Corporations get enough tax breaks now that their contribution to federal taxes is one-third what it was at peak.
So what’s the first action any new Treasury secretary should take when coming into a situation were cash-rich corporations are raking it in and pocketing the results while automation and wage-stagnation leaves workers behind? You guessed it.
"By cutting corporate taxes, we're going to create huge economic growth and we'll have huge personal income," Mnuchin told "Squawk Box," confirming he has been tapped for Treasury secretary.
Trump’s choice for Treasury secretary is exactly the kind of person you would expect from a campaign that railed against Hillary’s Wall Street connections for months.
Steven Mnuchin, a financier with deep roots on Wall Street and in Hollywood but no government experience, is expected to be named Donald J. Trump’s Treasury secretary as soon as Wednesday, people close to the transition say.
Mr. Mnuchin, 53, was the national finance chairman for Mr. Trump’s campaign, and his selection would elevate a wealthy loyalist to a pivotal economic post. He began his career at Goldman Sachs, where he became a partner, before creating his own hedge fund, moving to the West Coast and entering the first rank of movie financiers by bankrolling hits like the “X-Men” franchise and “Avatar.”
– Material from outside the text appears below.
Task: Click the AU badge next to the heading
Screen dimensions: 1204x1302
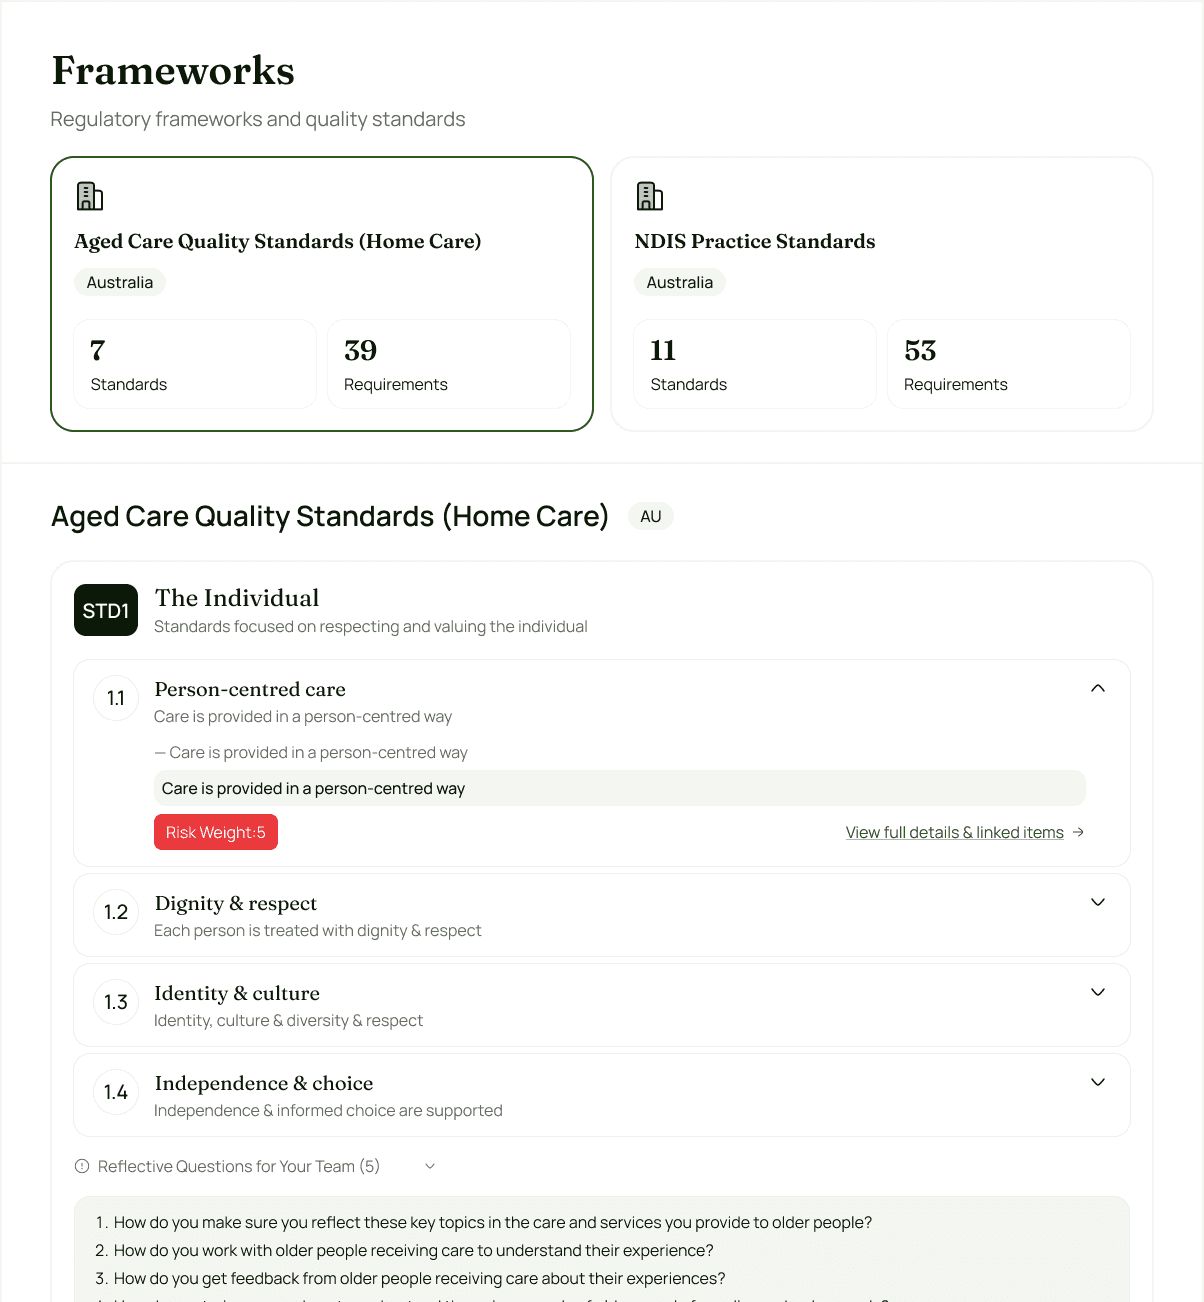Action: 651,516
Deep roots on Wall Street. Goldman Sachs partner. Hedge fund manager. Whose first goal is to drop corporate tax rates from below average to absolutely bargain basement so that corporations can bank even more massive wealth and executives will need to build new pipelines just for shipping around their bonuses.
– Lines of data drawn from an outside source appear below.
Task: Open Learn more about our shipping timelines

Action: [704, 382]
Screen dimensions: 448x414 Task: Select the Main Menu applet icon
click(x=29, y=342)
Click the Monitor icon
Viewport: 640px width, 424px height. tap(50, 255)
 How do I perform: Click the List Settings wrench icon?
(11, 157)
The Trump-Mnuchin proposal would cut corporate taxes in half, dropping the rate to 15 percent. It would also drop taxes for money earned overseas, simultaneously filling corporate coffers with currently offshore cash, and giving them massive incentives to move even more jobs overseas. It would be, and almost certainly will be, the greatest gift to corporations ever recorded.
The idea of course, is if we only give those corporations enough money—even though some of them are already making more money than any company ever—they’ll stop kicking their workers in the teeth and decide to reward workers for all that they have done. Maybe executive guilt kicks in when they hit 400 to 1? Or is it 500?
Mnuchin is going to figure that for you. Just get out that trickle-down raincoat, because a storm is coming.